Biechi stratagemmi a parte, qualche giorno fa abbiamo beneficiato di una proiezione anticipata di Pupazzi alla riscossa che, per semplicità e sintesi, potremmo definire “il film delle Ugly Dolls”. In qualità di amministratrice del pupazzodromo domestico – già ben fornito anche prima della comparsa di Cesare sul nostro pianeta -, coccolo da tempo immemore una Ugly Doll rosa con tre occhi che mi accompagna di trasloco in trasloco sin dal lontano 2009 e che risponde all’ambizioso nome di PANDORA.
Ebbene, abbiamo tirato fuori Pandora dal cesto e ci siamo guardati il film.

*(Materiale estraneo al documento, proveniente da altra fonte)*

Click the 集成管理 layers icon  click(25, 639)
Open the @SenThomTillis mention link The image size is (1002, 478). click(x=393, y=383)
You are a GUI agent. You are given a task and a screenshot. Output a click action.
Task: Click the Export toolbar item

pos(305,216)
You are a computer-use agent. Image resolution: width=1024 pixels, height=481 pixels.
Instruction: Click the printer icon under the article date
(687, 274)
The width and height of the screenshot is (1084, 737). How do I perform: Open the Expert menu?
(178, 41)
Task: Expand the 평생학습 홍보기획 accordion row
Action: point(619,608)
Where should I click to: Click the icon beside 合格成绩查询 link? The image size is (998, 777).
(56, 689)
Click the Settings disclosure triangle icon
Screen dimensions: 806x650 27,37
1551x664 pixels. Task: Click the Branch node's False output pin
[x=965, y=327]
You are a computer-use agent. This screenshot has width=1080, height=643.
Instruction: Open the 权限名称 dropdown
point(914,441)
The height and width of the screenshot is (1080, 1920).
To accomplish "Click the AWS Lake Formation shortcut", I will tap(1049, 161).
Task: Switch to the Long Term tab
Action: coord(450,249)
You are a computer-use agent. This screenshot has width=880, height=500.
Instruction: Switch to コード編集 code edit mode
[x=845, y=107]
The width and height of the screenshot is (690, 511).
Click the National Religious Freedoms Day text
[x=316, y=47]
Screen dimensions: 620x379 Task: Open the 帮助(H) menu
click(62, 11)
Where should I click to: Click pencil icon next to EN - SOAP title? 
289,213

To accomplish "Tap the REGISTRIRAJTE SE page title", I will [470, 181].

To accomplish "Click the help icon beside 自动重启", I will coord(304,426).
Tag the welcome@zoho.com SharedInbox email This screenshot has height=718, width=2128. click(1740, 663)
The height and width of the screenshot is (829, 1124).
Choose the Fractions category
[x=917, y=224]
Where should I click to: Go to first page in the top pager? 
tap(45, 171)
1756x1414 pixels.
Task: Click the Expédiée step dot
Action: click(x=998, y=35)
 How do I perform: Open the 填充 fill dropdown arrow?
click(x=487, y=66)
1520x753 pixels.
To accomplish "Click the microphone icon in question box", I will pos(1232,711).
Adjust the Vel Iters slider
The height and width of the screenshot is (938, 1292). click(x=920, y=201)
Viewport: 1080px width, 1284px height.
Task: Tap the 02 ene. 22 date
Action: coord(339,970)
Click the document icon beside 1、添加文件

Che cosa accade, in soldoni?
Non tutti i giocattoli sono immuni dai difetti di fabbrica. Alcuni superano indenni il controllo-qualità, mentre altri vengono scartati perché imperfetti, strambi, sbilenchi o “brutti”. I pupazzi brutti vivono spensierati e ignari in una cittadina costiera sorretta da solidi valori – speranza, ottimismo e accoglienza – e potenti inclinazioni musicali – se la cantano e se la suonano parecchio, insomma. Ma il destino di un giocattolo è quello di far felice un bambino… e vale anche per i giocattoli che non rispondono agli standard. Moxy sogna di poter approdare nel “grande mondo” per abbracciare la sua bambina e, in barba a tutte le macchinazioni che ancora non conosce, risale il condotto che collega Bruttopoli alla linea di montaggio e, in compagnia di un gruppetto altrettanto sgangherato di pupazzi, si ritrova in una specie di centro d’addestramento distopico per bambole belle, magre, pulite e profumate. Solo diplomandosi a pieni voti all’Accademia della Perfezione potrà avere accesso al mondo esterno ed essere adottata da una bimba fortunata. Ma sarà facile? GIAMMAI!

Ecco.
Potrei lanciarmi in un pippone infinito sull’importanza del superare le apparenze per dare la precedenza all’inclusione, alla bontà d’animo e all’incontro col diverso, scagliandomi contro una società conformista e superficiale che bada più all’involucro che alla sostanza e classifica le creature in base a quello che vede, invece di apprezzare l’altro in base a quello che sa, sente, pensa e dice. Potrei lanciarmi in un pippone di questo tenore… e farei bene, perché è tutto vero e sono tutti valori sacrosanti e importantissimi che possiamo ricavare dal film. Ma penso che il commento di Cesare, anni tre, sia molto più efficace di un mio potenziale trattato sociologico.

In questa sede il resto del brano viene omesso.